> _Task statement_
Continue the essay below about Washington's first term and his cabinet, picking up after its last sentence.

> _Passage to read_

_ _ _ _

Posted by PITHOCRATES - August 9th, 2012

Politics 101

Washington looked upon Hamilton, Madison and Jefferson as the Sons he Never Had

With the new Constitution ratified it was time to put the grand experiment into action.  Beginning with America’s first presidential election.  And the system we now call the Electoral College.  Each state chose their electors.  These electors then voted for the president.  Even this first act of the new federal government was a safeguard to keep its power limited.  (And independent of the Congress.)  By keeping the new republican government from becoming a democracy.  The mob-rule that was the ruin of republics.  By putting intermediaries between the people and the most powerful person in America.  The president.  To prevent anyone rising to power simply by promising to shower riches on the people from the federal treasury.

George Washington did something no one has done since.  He received 100% of the vote.  Every elector voted for him for president.  Unanimously.  John Adams came in second.  Each elector had two votes.  One to cast for president.  The other to cast for vice president.  The one with the greatest number of votes was president.  The one with the next most votes became vice president.  As this was a time before party politics.  There were no political parties yet.  But there would be.  And that would change the way we voted for president.

Both Washington and Adams were Federalists.  They both supported the Constitution.  And the federal government.  As did the other Federalists.  Including Alexander Hamilton.  Who Washington selected as secretary of the treasury.  And would be a major player in the Federalist camp.  His fellow Federalist, James Madison, who coauthored the Federalist Papers with Hamilton (and John Jay) won election to the House of Representative.  Where he introduced and fought for passage of the Bill of Rights.  Thomas Jefferson, author of the Declaration of Independence, was in Europe during the Philadelphia Convention and the ratification process of the Constitution.  But he supported it as long as it included a bill of rights.  Washington selected Jefferson for his secretary of state.  Washington looked upon Hamilton, Madison and Jefferson as the sons he never had.  And loved them as sons.  But that would change.

Born out of Wedlock Hamilton was Never Accepted by those ‘Better’ than Him

Washington being the first president everything he did set a precedent.  And he was very conscious of that.  As well as his place in history.  For he wanted to be remembered as America’s first president of many to come.  Not the man who was at the helm when this experiment in self-government failed.  This is why he created a cabinet quickly.  Even though the Constitution included nothing about a cabinet.  After commanding the Continental Army for 8 years he knew how to give orders and delegate authority.  And after battling Congress during those same years he became a good administrator who understood how to compromise.  He hated politics.  But he understood politics.  And knew it meant compromise on the little things.  And standing resolute on the bigger things.

Hamilton was Washington’s aide-de-camp during the war.  He was smart and understood commerce.  During the war he wrote to Congress about the ruinous inflation crippling the economy.  And starving the army.  Proposing a national bank back then.  Washington trusted and respected Hamilton.  And valued his counsel.  Which is why he made him his secretary of treasury.  The country was in a mess.  In debt.  And it needed a plan to raise revenue.  To pay for government.  And to service that debt.  Even just to understand the debt.  For money was owed at every level of government.  Which was what prompted the Philadelphia Convention in the first place.  To put the nation on a sound footing to move forward.  And there wasn’t a better person available than Hamilton.  Who remains even today America’s greatest treasury secretary.

_ _ _ _

> _Given information_
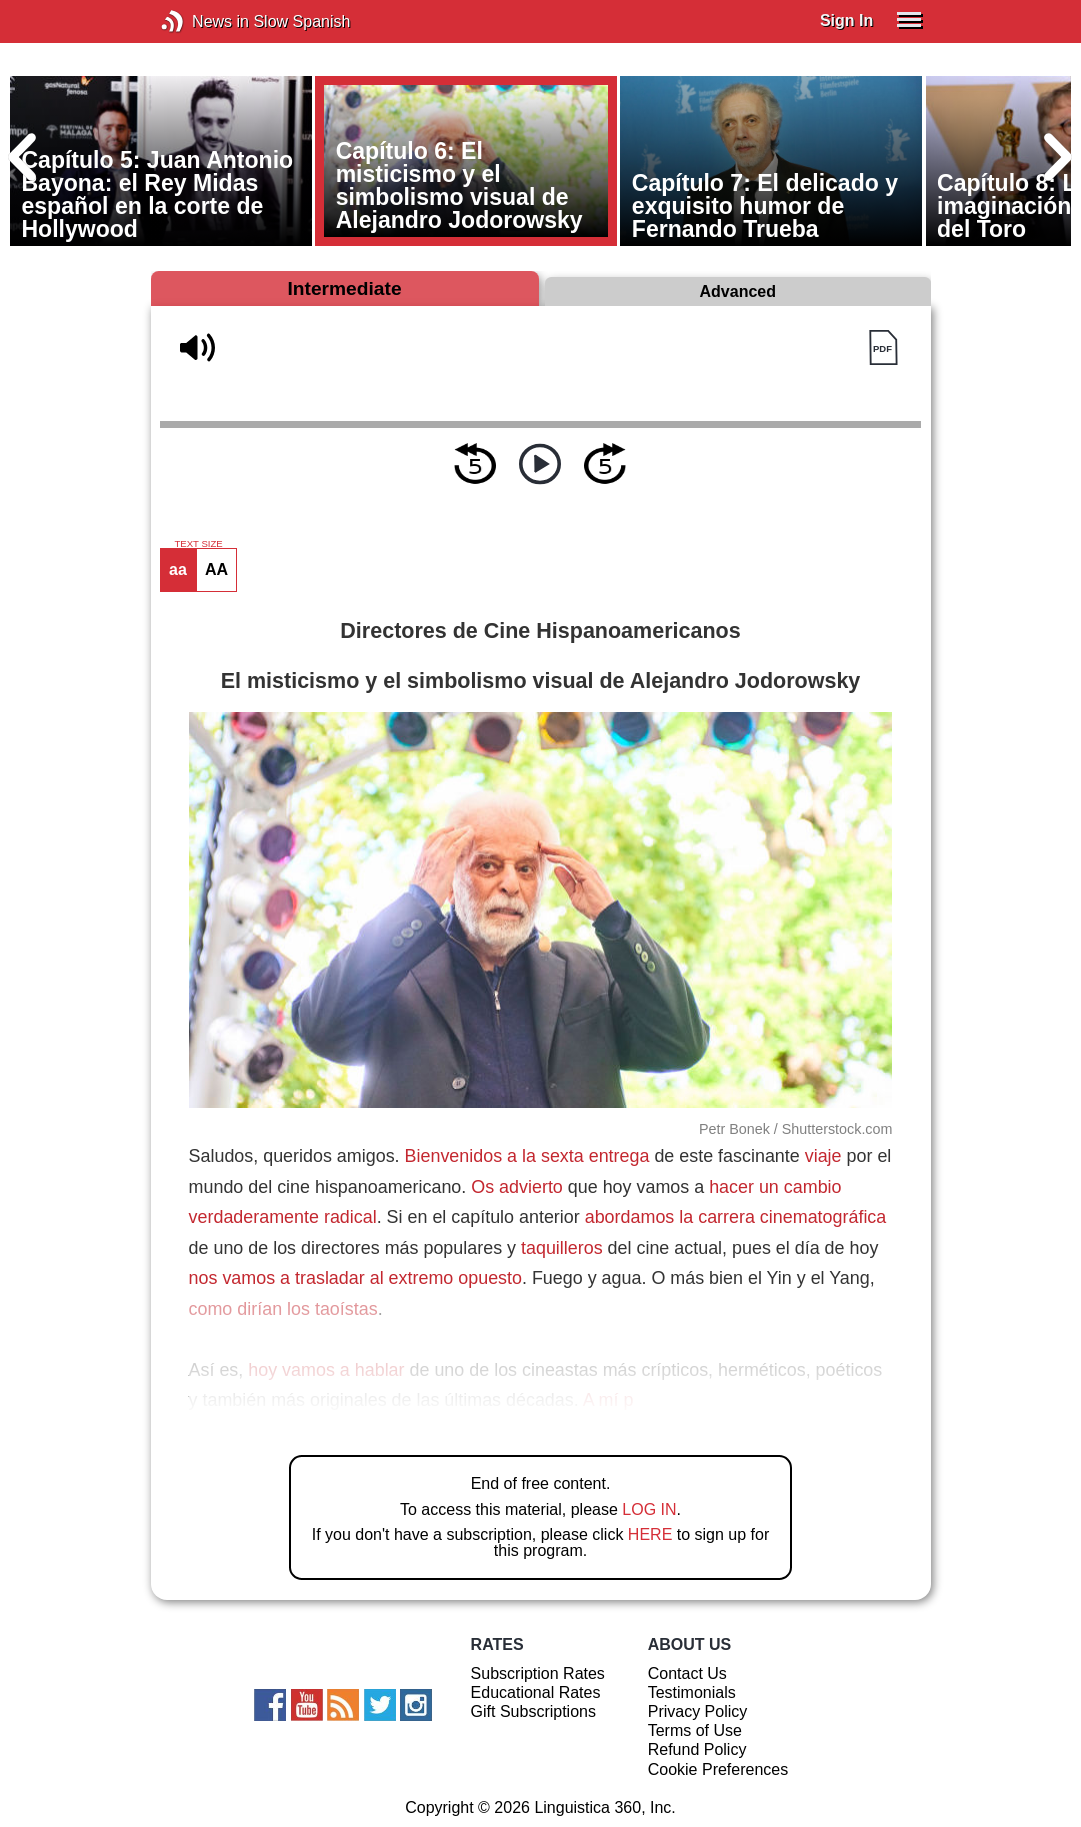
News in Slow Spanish (202, 21)
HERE (650, 1534)
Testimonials (692, 1692)
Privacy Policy (698, 1711)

_ _ _ _

> _Reply_
Hamilton was brilliant.  And he had grand plans for the United States.  He saw the potential in the new nation.  And he wanted to use the power of government to hurry it along.  He was also aggressive.  And combative.  Born out of wedlock he was never accepted by those ‘better’ than him.  So he spent a lifetime fighting this social stigma.  Acquiring a competitive nature.  Making him unpopular.  And obstinate.  He fought long and hard for what he wanted.  Knowing that he was right.  And others were wrong.  Even though this may have been true at times it tended to be off-putting.  So Hamilton would spend his political career making political enemies.  And it started in the Washington administration.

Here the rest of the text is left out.